Last week I wrote about the rushing calm, the “ancient rumbling,” beneath the waves. The image won't leave me alone, though I haven’t been sure why. But as a daily-meditating gnarly wise woman (HA), I’ve stuck with it, kept asking so what? A couple of responses have emerged:
- The depths are not just calm and wise and centered; they can also be terrifying and lonely and suffocating, and sometimes you’re not actually choosing to be there.
- I keep having conversations where someone says, “it feels like the world is getting…crazier, right? It’s not just me?” and after a moment of silence everyone else exhales, “no omg it’s not just you, it’s definitely getting crazier, only I don’t think I can handle any additional intensity in my life so I’ve just been sort of ignoring it, but I don’t think that will be possible for long.” Relevant!

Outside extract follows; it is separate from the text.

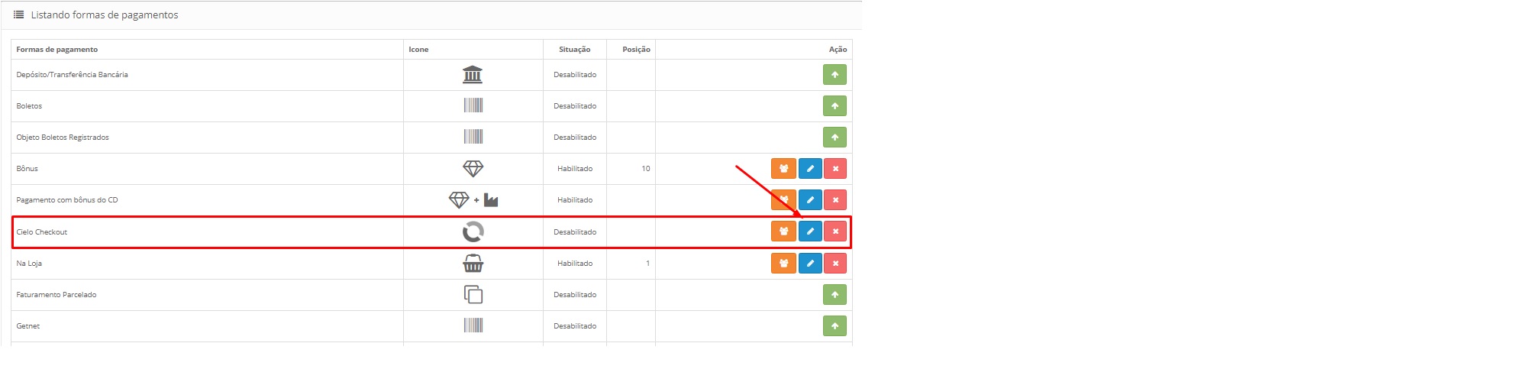The image size is (1527, 382).
Task: Open the orange group button for Bônus
Action: (783, 169)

Summer fuuuuuun! Let’s start with #1.
A couple of people I love are extremely depressed right now. This is never easy to talk about but especially not in summer, when everyone’s supposed to be carefree. To a depressed person, “dive under those waves, girl!!!” is about as useful and novel as that damn viral “recipe” for “magic” banana “ice cream.”

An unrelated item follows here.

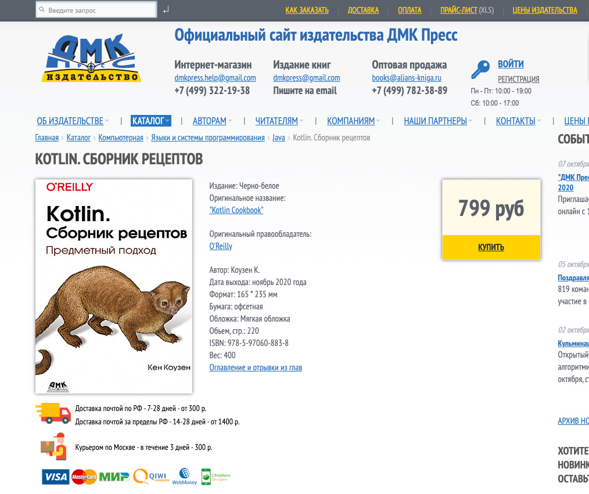Click the МИР payment card logo
This screenshot has width=589, height=494.
click(114, 477)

Depression can feel like an interminable sinking: airless and heavy, blinking bewildered at the surface far above, unable to move a single muscle toward the sun. However my Table practices develop in the future, they’ll have to account for the vicissitudes of depression, which, to be blunt, really sucks.
Two of my all-time favorite phrases in the Bible evoke both the profundity and the sometimes-powerlessness of the world under the waves. Check out the very second verse of Genesis (not for nothing, anyone claiming a coherent historical-scientific reading of this chapter is 100% stymied already, like ?!?!):
Now the earth was formless and empty, darkness was over the surface of the deep, and the Spirit of God was hovering over the waters.

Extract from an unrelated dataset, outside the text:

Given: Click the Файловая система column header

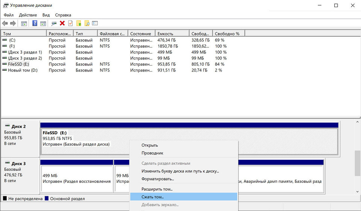Looking at the screenshot, I should 112,33.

The image of an infinite, pitch-black emptiness, deep vacant water, should be terrifying. But, like theologian Wil Gafney, I find it extraordinarily comforting: “the velvet darkness, darker than a thousand midnights down in a cypress swamp, this luminous darkness, this radiant blackness, the wholly black and holy black womb of God”—all presided over by Wisdom Herself, the Spirit of God??? Come ON!!!
In a meditation on water, the Psalmist also invokes The Deep. As usual, he’s bemoaning life’s serial difficulties, attributing them directly to God: “all your waves and breakers have swept over me.” But beneath them he hears the ancient rumbling. “Deep calls to deep,” he says, “in the roar of your waterfalls.” Deep calls to deep. The deep in God calls to the deep in me. The deep in me calls to the deep in you.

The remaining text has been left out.